Exercise objective: Write the data out again in full, with no departure from the original.

▽

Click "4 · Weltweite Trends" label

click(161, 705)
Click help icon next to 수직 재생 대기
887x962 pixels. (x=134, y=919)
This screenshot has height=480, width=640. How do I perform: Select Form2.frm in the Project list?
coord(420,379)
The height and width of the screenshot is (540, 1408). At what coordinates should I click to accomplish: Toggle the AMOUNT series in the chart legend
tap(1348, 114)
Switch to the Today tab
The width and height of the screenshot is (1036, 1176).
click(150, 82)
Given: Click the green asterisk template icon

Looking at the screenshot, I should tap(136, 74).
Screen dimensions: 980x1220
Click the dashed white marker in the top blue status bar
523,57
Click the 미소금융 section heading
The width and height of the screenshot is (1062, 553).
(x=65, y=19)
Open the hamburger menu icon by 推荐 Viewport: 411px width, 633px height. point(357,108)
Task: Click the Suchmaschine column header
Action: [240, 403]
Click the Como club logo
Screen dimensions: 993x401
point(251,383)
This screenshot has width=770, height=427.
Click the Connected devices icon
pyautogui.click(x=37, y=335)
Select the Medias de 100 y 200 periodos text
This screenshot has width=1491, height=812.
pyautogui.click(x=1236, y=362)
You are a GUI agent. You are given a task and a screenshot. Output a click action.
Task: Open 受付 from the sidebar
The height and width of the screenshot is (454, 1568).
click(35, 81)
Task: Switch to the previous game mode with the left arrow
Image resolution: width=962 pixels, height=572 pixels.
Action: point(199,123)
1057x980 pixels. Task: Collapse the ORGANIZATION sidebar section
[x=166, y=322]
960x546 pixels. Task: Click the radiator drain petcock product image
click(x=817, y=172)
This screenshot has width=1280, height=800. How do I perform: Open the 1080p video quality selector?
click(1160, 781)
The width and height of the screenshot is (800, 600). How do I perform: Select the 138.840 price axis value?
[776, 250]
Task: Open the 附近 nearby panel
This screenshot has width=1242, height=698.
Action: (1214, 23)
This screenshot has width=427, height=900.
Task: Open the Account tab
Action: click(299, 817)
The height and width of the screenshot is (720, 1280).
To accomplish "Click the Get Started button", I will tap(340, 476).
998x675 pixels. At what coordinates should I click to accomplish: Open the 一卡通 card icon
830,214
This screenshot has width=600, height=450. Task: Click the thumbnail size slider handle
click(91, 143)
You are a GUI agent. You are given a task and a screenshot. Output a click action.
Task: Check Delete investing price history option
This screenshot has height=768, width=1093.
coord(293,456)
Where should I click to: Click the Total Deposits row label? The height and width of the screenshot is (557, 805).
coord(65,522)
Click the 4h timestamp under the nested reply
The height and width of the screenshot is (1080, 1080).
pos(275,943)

△

Response below:
Click "4 · Weltweite Trends" label

click(161, 705)
Click help icon next to 수직 재생 대기
887x962 pixels. (x=134, y=919)
This screenshot has height=480, width=640. How do I perform: Select Form2.frm in the Project list?
coord(420,379)
The height and width of the screenshot is (540, 1408). At what coordinates should I click to accomplish: Toggle the AMOUNT series in the chart legend
tap(1348, 114)
Switch to the Today tab
The width and height of the screenshot is (1036, 1176).
click(150, 82)
Given: Click the green asterisk template icon

Looking at the screenshot, I should tap(136, 74).
Screen dimensions: 980x1220
Click the dashed white marker in the top blue status bar
523,57
Click the 미소금융 section heading
The width and height of the screenshot is (1062, 553).
(x=65, y=19)
Open the hamburger menu icon by 推荐 Viewport: 411px width, 633px height. point(357,108)
Task: Click the Suchmaschine column header
Action: [240, 403]
Click the Como club logo
Screen dimensions: 993x401
point(251,383)
This screenshot has width=770, height=427.
Click the Connected devices icon
pyautogui.click(x=37, y=335)
Select the Medias de 100 y 200 periodos text
This screenshot has width=1491, height=812.
pyautogui.click(x=1236, y=362)
You are a GUI agent. You are given a task and a screenshot. Output a click action.
Task: Open 受付 from the sidebar
The height and width of the screenshot is (454, 1568).
click(35, 81)
Task: Switch to the previous game mode with the left arrow
Image resolution: width=962 pixels, height=572 pixels.
Action: point(199,123)
1057x980 pixels. Task: Collapse the ORGANIZATION sidebar section
[x=166, y=322]
960x546 pixels. Task: Click the radiator drain petcock product image
click(x=817, y=172)
This screenshot has width=1280, height=800. How do I perform: Open the 1080p video quality selector?
click(1160, 781)
The width and height of the screenshot is (800, 600). How do I perform: Select the 138.840 price axis value?
[776, 250]
Task: Open the 附近 nearby panel
This screenshot has width=1242, height=698.
Action: (1214, 23)
This screenshot has width=427, height=900.
Task: Open the Account tab
Action: click(299, 817)
The height and width of the screenshot is (720, 1280).
To accomplish "Click the Get Started button", I will tap(340, 476).
998x675 pixels. At what coordinates should I click to accomplish: Open the 一卡通 card icon
830,214
This screenshot has width=600, height=450. Task: Click the thumbnail size slider handle
click(91, 143)
You are a GUI agent. You are given a task and a screenshot. Output a click action.
Task: Check Delete investing price history option
This screenshot has height=768, width=1093.
coord(293,456)
Where should I click to: Click the Total Deposits row label? The height and width of the screenshot is (557, 805).
coord(65,522)
Click the 4h timestamp under the nested reply
The height and width of the screenshot is (1080, 1080).
pos(275,943)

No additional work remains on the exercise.